• _Deine Aufgabe_: Gib einen Abschnitt der Predigt unten unverändert aus: Setze bei den Worten „Predigttext: Matthäus 5, 13“ ein und höre nach „im Hause sind.“ auf.

Seid die ihr seid


Gottesdienst im Weiglehaus, 8. Sonntag nach Trinitatis, 2. August 2009


Lieder:


Die helle Sonn...EKG 339, EG 437, 1-4

Lass mich, o Herr...EKG 510, EG 414, 1+2

Reich des Herrn...EKG 478, EG 602, 1-4


Lesung: Matthäus 5, 1 - 12


Gebet vor der Predigt: Du Ewiger, nun lass meine Worte zu Deinem Wort werden. Amen.


Predigttext: Matthäus 5, 13 – 16:


Ihr seid das Salz der Erde. Wenn nun das Salz nicht mehr salzt, womit soll man salzen? Es ist zu nichts mehr nütze, als dass man es wegschüttet und lässt es von den Leuten zertreten.

Ihr seid das Licht der Welt. Es kann die Stadt, die auf einem Berge liegt, nicht verborgen sein.

Man zündet auch nicht ein Licht an und setzt es unter einen Scheffel, sondern auf einen Leuchter; so leuchtet es allen, die im Hause sind.

So lasst euer Licht leuchten vor den Leuten, damit sie eure guten Werke sehen und euren Vater im Himmel preisen.


Liebe Schwestern und Brüder,


ich stelle mir Jesus dort auf der grasbewachsenen Anhöhe vor, die Jünger rings um ihn gelagert, in weitem Rund darum herum Frauen, Kinder, Männer – eine große Schar: Schlichte einfache Menschen, Hausfrauen, Handwerker: Sie hören ihm atemlos zu. Und er sagt ihnen:

Ihr seid das Licht der Welt.

Ihr seid das Salz der Erde.


Sie denken: So etwas hat noch nie jemand von uns gesagt. Und sie überlegen: Kann man Größeres überhaupt von Menschen sagen? Eine höhere, eine schönere Berufung kann es für Menschen ja überhaupt nicht geben als ein Licht zu sein in düsterer Zeit und die Prise Salz zu sein, die anderen Menschen ihr fades, eintöniges Leben schmackhaft und köstlich macht.

• _Datenblock_:

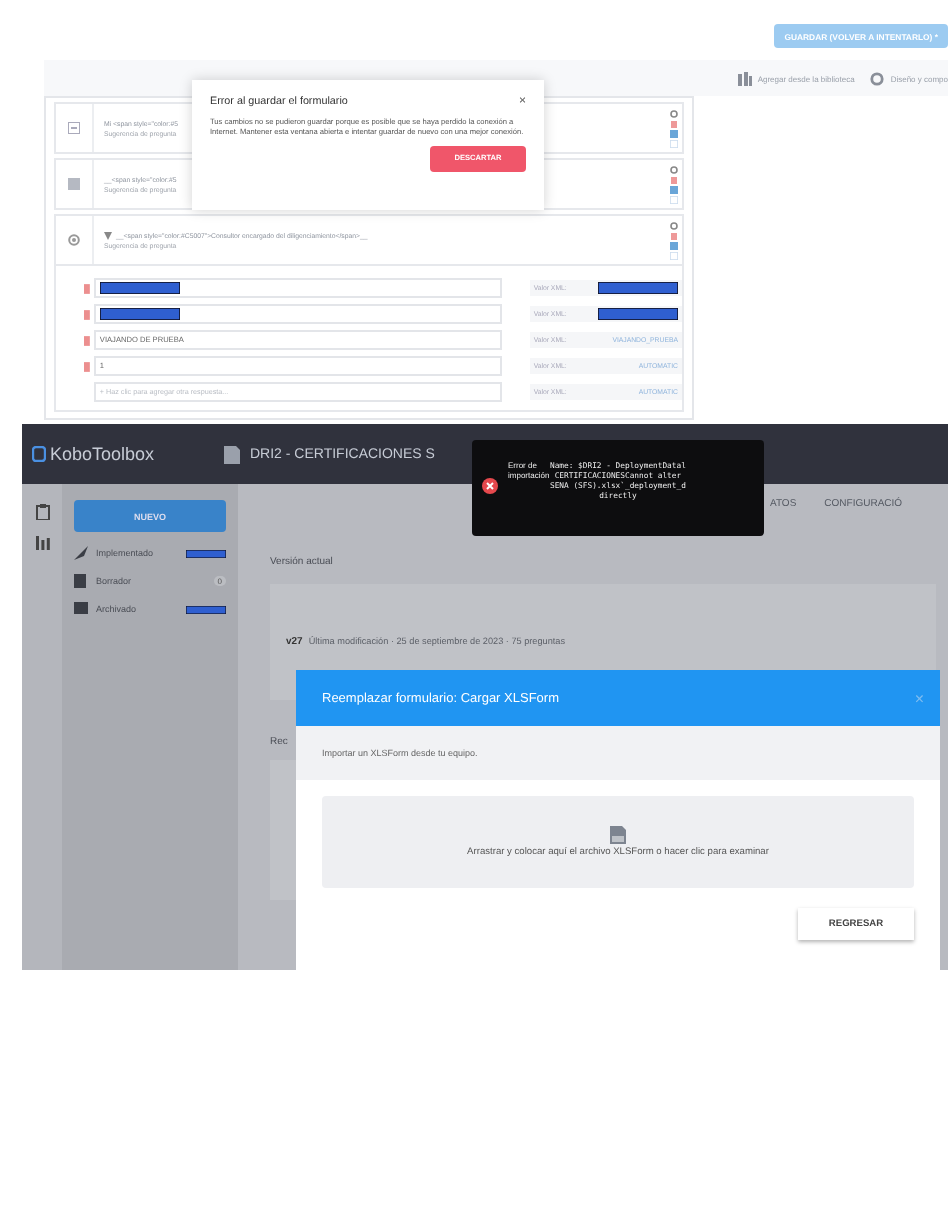  What do you see at coordinates (102, 454) in the screenshot?
I see `app-logo: KoboToolbox` at bounding box center [102, 454]. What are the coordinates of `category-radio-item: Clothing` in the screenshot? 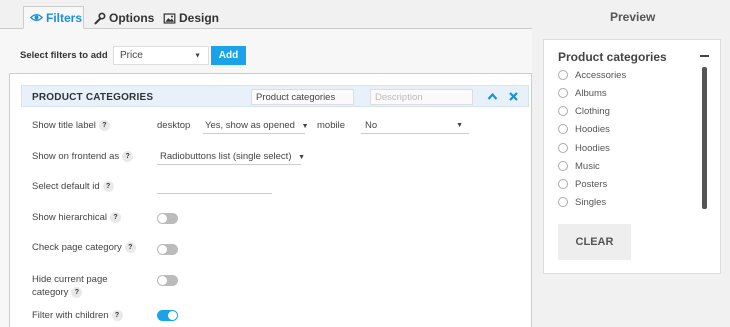 It's located at (584, 111).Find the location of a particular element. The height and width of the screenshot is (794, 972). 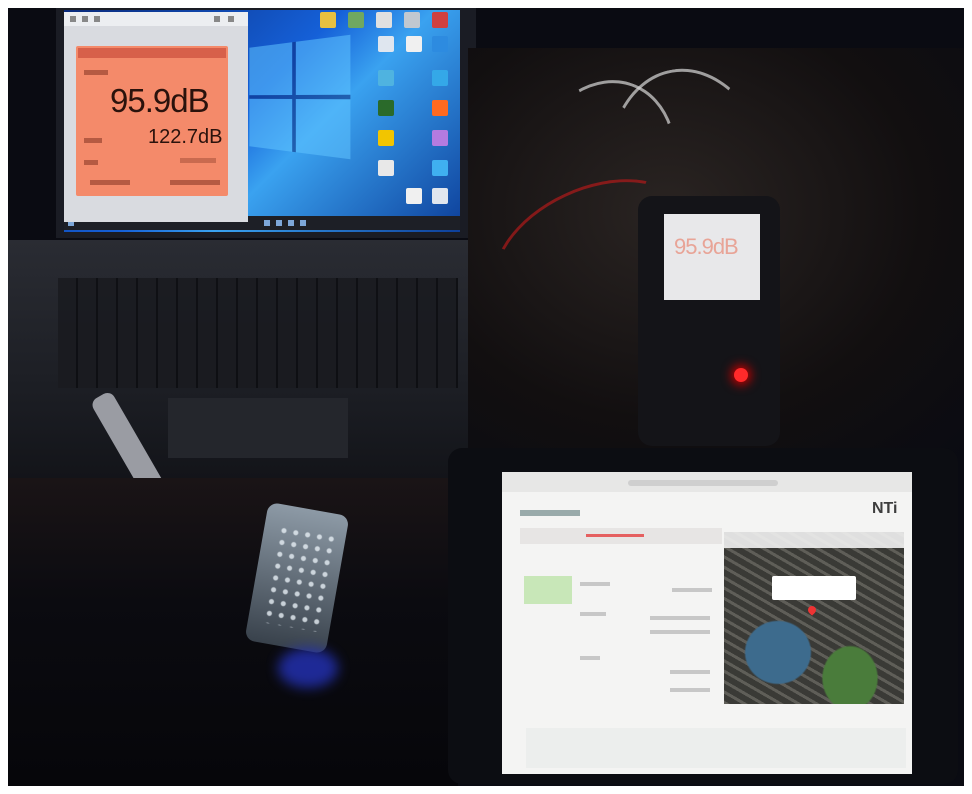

• _Ergebnis_:
Predigttext: Matthäus 5, 13 – 16:


Ihr seid das Salz der Erde. Wenn nun das Salz nicht mehr salzt, womit soll man salzen? Es ist zu nichts mehr nütze, als dass man es wegschüttet und lässt es von den Leuten zertreten.

Ihr seid das Licht der Welt. Es kann die Stadt, die auf einem Berge liegt, nicht verborgen sein.

Man zündet auch nicht ein Licht an und setzt es unter einen Scheffel, sondern auf einen Leuchter; so leuchtet es allen, die im Hause sind.